To fill the vacancy left by McCain, Arizona Gov. Doug Ducey, a Republican, appointed another former U.S. senator to the seat. Jon Kyl, a Republican, had represented Arizona in the Senate from 1995 until 2013. After replacing McCain, he resigned after almost four months, saying he wanted another appointee to be able to begin the new term in January 2019.
Ducey then appointed Republican Martha McSally, a former congresswoman and Air Force fighter pilot. She held the office for 23 months before Kelly defeated her in November 2020.
Kelly, a former astronaut, passionately pushes for stricter gun laws. He’s the husband of former U.S. Rep. Gabby Giffords, who survived being shot in the head while speaking at a campaign event in Tucson in 2011. In total, 19 people were shot at the event and six died.
Kelly consistently votes with his Democratic Party colleagues. He voted that Trump was guilty and deserved to be impeached of “high crimes and misdemeanors” for his role in the Jan. 6, 2021, U.S. Capitol breach. After the U.S. House voted to impeach Trump, the Senate’s 57-43 vote fell far short of the Constitution’s two-thirds requirement to convict.
Team Trump has fought hard for the former president’s picks in Arizona.
In the final two days before the election, Trump surrogates campaigned for Masters and two other endorsees. Stumping for the three in Tucson and Phoenix were Ric Grenell, former director of national intelligence under Trump, and Kash Patel, chief of staff to Trump administration Acting Secretary of Defense Christopher Miller.
The other two candidates hoping to cash in on the Trump connection were former newswoman-turned-Arizona-gubernatorial-candidate Kari Lake, and Abraham Hamadeh, running to be the state’s attorney general.
Masters has said he believes Trump won the 2020 election that put President Joe Biden in the White House. That set him up in stark contrast to the early favorite in the race, state Attorney General Mark Brnovich.
Since right after the 2020 election, Brnovich faced Trump’s ire for not finding fraud in the results. Brnovich insisted he'd followed the law.
Trump’s attorneys recently threatened legal action against Brnovich for using Trump’s name and likeness in fundraising efforts. Brnovich finished with 18 percent of the vote.

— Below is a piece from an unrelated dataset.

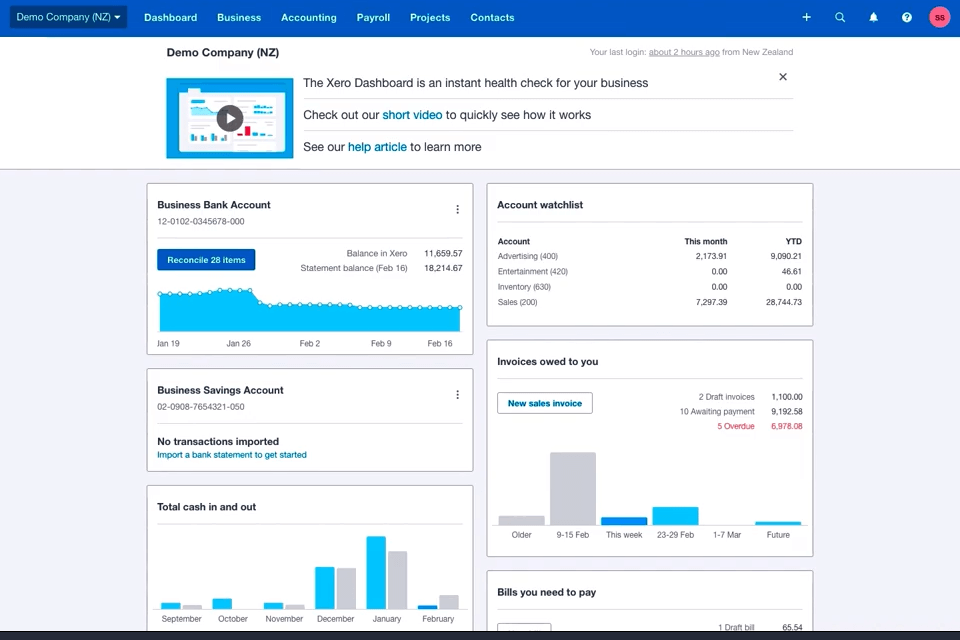Open help using the question mark icon
Image resolution: width=960 pixels, height=640 pixels.
pos(906,17)
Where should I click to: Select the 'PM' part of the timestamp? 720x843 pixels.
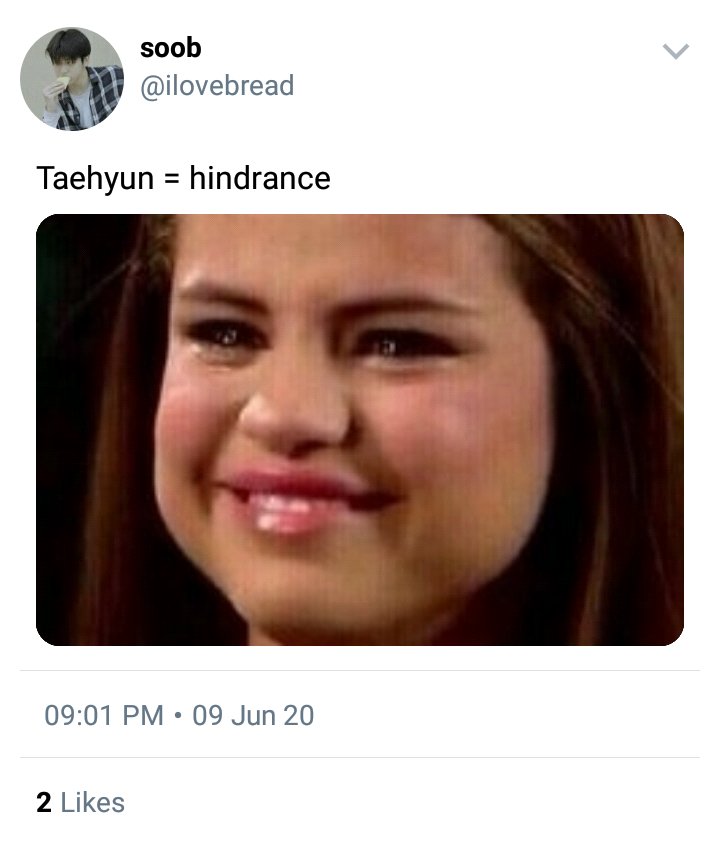point(143,716)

The pro-Trump position on the election and endorsement from the former president propelled Masters into the Aug. 2 election as the expected nominee.

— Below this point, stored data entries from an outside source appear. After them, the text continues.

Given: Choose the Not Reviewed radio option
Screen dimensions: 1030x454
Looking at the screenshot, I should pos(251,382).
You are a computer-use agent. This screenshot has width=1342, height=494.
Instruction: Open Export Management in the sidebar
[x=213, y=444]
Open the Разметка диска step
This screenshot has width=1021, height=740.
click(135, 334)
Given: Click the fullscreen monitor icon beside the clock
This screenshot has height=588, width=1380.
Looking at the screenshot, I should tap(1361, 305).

Trump’s endorsement scored points with 42 percent of primary voters, poll results suggest. Twenty percent said they'd be less likely to vote for a candidate because of Trump’s backing. The rest said they didn’t care.

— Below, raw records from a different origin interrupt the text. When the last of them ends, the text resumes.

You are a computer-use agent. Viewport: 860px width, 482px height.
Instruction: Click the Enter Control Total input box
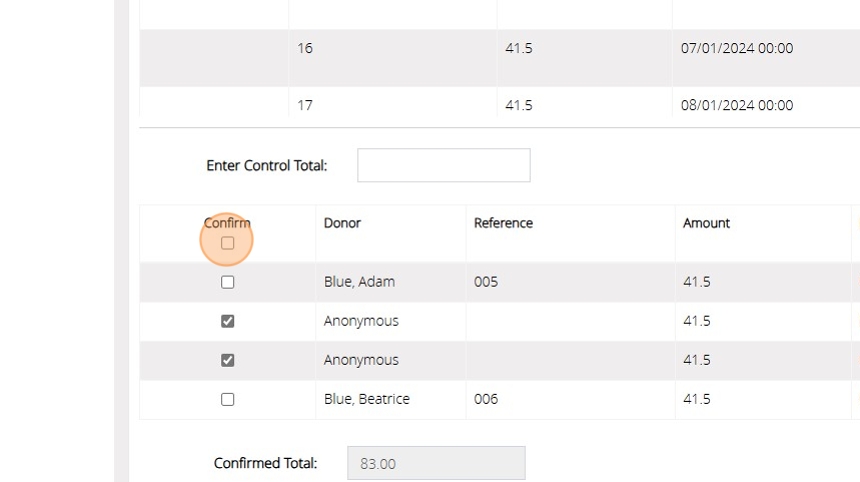(443, 166)
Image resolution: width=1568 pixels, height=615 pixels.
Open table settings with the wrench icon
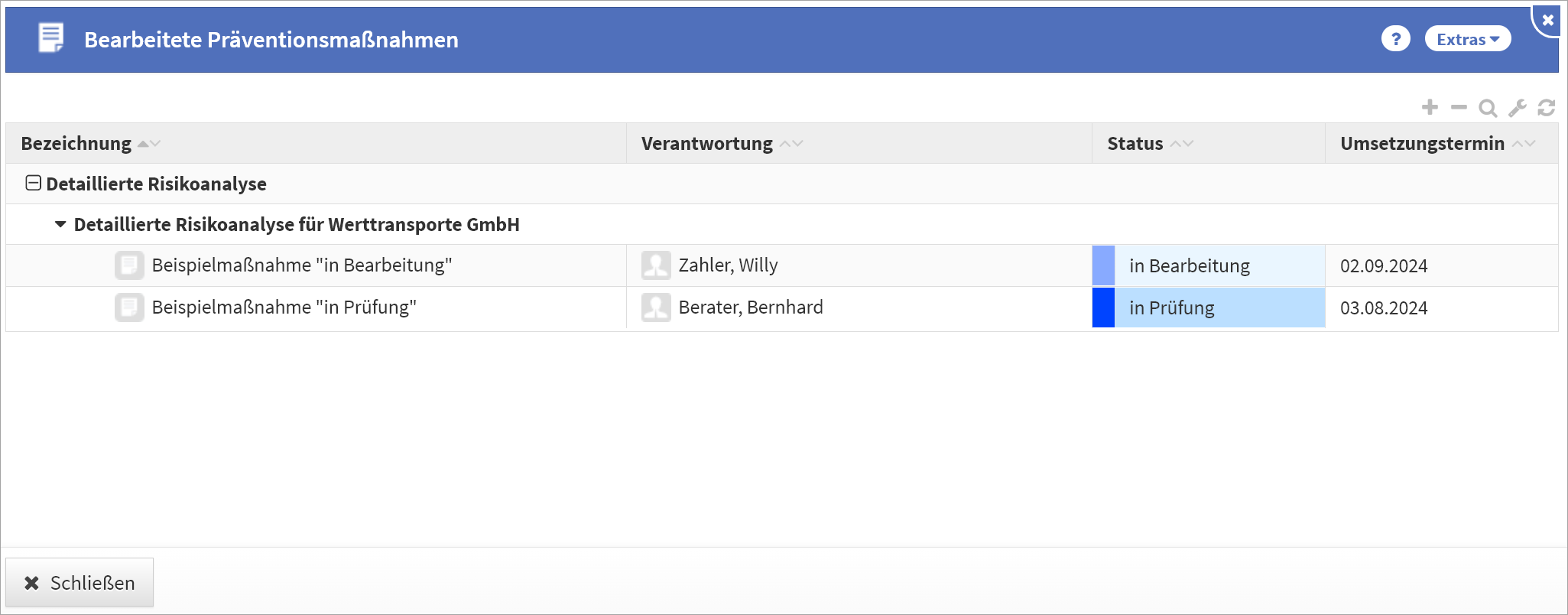1518,109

Immigration and the economy were Arizonans’ top issues of concern, the poll showed.
Masters said in a July 13 debate on Newsmax that every illegal border-crosser “at a minimum, deserves to be deported.” He is pro-life and opposes restricting gun laws. He has been critical of Biden administration policies that caused “a recession” and then avoided “responsibility by having the media make up a new definition of ’recession.'”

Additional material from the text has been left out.